Much of the repartee we share with those around us these days seems to center on middle age and illness and the big sleep. Is this the malady of depression we suffer or the real consumation of a world gone wrong? Maybe both.

The joy and frivolity of life gets lost in the concerns and pains of the flesh and all that joy and frivolity of former years come off sounding like life mis-spent. I guess it's hard to face demons when we don't want to begin by admitting they exist in the first place.

Have no regrets. Hold no grudges. Wish ill to no one. When death is in the neighborhood, as he is more frequently these days, it's ok to not accept it sheepishly. No, nothing wrong with going kicking and screaming.

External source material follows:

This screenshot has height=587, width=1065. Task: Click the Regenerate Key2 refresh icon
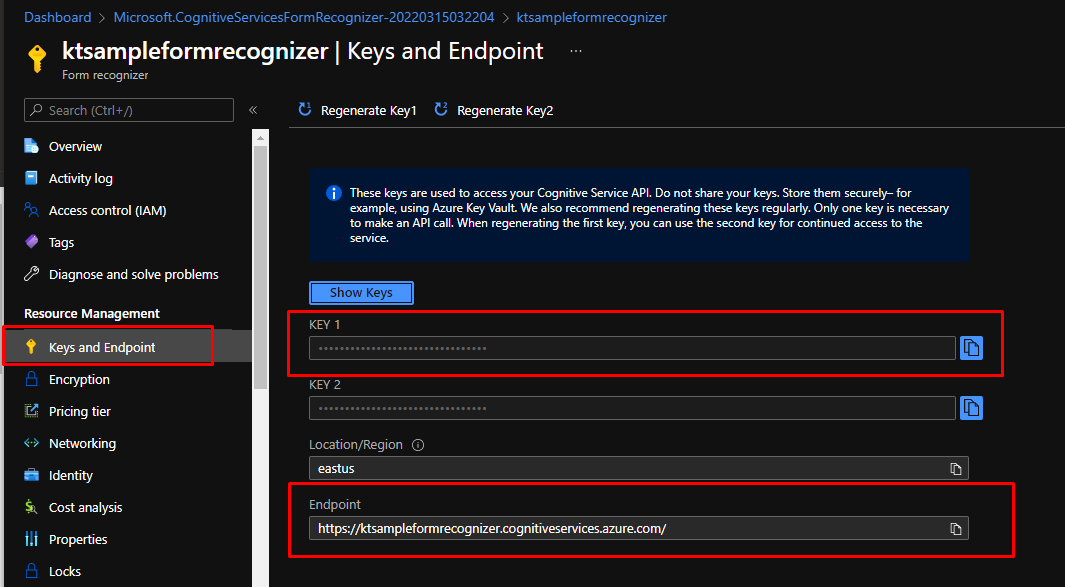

I'm not afraid to die, I just don't want to do it quite yet.

Comments:
Too true man. The times get you down. Youget shit from everyone because you can't cut the job and then you got to explain why youre tired. La migra hassles my kids and I been born here. so is my granddaddy. Im going to live here and die here like you all and they treat me like shit. I'm used to it but my kids arent. Live and die by your own rules man. Or live and die by the rules of your God. Not some government. Shit that don't count for nothing. Government don't count for nothing man. It's just some mans rules you got to follow to get by. I tried working all kinds jobs and doing what the man wants and I get shit. I can't walk without them hassling me because Im not like them. Im not been to college or nothing but Im not stupid and they hassle me. Give me a chance. Im as good as you all and more.